FSC terminates relationship with Danzer22 May 2013
The Forest Stewardship Council (FSC) has terminated its relationship with decorative veneer and hardwood timber producer Danzer Group in a landmark decision billed by Greenpeace as critical for the reputation of FSC.
The decision means all of Danzer’s FSC forest management and chain-of-custody certificates will be revoked for a minimum of one year.
The FSC board of directors decided on the “disassociation”, its most severe punishment, following research by an independent Complaints Panel which concluded that former Danzer subsidiary SIFORCO has been involved in “unacceptable activities” in the Democratic Republic of Congo (DRC) in 2011 (while it was still part of Danzer).
Danzer said it disagreed with the Complaints Panel’s conclusions but committed itself to resolving the DRC issues and develop robust new conflict avoidance and resolution procedures before applying for re-association with FSC.
“Though this imposes substantial financial consequences on our company, we believe in the principles for responsible forest management defined by FSC and will seek re-association as quickly as possible,” said Danzer Group CEO Hans-Joachim Danzer.

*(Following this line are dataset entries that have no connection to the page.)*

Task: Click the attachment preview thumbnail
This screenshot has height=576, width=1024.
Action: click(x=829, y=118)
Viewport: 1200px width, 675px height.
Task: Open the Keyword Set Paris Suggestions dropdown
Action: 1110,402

FSC said it had taken its decision reluctantly but firmly.
“Our continued association with the Danzer Group clearly puts FSC’s credibility and reputation at risk,” said Kim Carstensen, FSC director-general. Danzer is one of the world’s largest decorative veneer producers and a top 10 hardwood producer in North America.
The decision affects the largest FSC forest management certificate in the Congo Basin, managed by Danzer subsidiary Industrie Forestiere de Ouesso (IFO).
The disassociation has resulted from a complaint made by Greenpeace that SIFORCO was involved in the violation of human rights of forest communities in Yaliskia, DRC.
Greenpeace alleged that SIFORCO was linked to violent acts by local authorities against local communtities protesting against the company’s logging operations.
Danzer says the Yaliskia dispute was not a protest against its logging operations but a dispute over the re-scheduling of social infrastructure.